# [ABOUT THIS EXERCISE]
Only the lines from the one containing "Where should I click to: Click" to the end of the data are wanted; print them exactly as they appear.
(INPUT DATA)
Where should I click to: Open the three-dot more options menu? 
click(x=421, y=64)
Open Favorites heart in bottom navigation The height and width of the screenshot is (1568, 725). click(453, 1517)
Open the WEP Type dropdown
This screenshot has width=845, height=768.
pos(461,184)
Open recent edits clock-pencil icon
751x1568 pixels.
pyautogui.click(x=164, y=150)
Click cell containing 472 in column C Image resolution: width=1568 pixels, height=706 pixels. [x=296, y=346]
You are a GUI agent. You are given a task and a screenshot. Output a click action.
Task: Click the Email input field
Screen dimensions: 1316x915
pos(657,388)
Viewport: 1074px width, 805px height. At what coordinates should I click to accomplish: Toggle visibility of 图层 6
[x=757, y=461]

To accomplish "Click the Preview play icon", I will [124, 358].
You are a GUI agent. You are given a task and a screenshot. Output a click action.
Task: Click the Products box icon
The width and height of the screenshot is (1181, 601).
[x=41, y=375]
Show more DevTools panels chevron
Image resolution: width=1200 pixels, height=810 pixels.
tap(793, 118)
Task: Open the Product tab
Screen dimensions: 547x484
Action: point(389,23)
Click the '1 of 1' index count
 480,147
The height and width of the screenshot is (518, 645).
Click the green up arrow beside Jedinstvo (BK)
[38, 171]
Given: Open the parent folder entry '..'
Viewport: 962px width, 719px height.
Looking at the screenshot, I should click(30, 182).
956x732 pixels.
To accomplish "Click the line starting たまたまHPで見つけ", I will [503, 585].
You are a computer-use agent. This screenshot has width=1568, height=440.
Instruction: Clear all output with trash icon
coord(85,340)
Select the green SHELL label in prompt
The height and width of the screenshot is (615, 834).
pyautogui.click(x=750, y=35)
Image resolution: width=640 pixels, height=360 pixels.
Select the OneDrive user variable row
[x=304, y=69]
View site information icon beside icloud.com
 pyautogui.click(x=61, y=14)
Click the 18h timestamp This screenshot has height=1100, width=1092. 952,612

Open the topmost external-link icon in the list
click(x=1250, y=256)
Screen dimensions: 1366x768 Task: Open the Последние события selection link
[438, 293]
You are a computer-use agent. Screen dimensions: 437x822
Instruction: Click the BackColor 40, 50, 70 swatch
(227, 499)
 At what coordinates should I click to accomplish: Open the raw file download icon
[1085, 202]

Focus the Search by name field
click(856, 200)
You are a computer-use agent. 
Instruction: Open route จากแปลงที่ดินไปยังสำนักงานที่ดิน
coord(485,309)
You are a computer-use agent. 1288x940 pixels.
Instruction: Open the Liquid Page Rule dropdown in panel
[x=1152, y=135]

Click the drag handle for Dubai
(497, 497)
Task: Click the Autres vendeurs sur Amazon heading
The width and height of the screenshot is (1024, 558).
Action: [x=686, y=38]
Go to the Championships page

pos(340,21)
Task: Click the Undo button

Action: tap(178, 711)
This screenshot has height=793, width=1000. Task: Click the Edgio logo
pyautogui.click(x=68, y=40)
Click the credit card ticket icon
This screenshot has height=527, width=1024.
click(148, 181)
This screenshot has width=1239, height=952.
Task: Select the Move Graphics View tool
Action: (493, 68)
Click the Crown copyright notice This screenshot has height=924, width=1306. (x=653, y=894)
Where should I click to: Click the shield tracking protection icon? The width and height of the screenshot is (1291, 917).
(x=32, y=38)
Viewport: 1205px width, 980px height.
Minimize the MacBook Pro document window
(End INPUT DATA)
# [EXPECTED OUTPUT]
Where should I click to: Click the shield tracking protection icon? The width and height of the screenshot is (1291, 917).
(x=32, y=38)
Viewport: 1205px width, 980px height.
Minimize the MacBook Pro document window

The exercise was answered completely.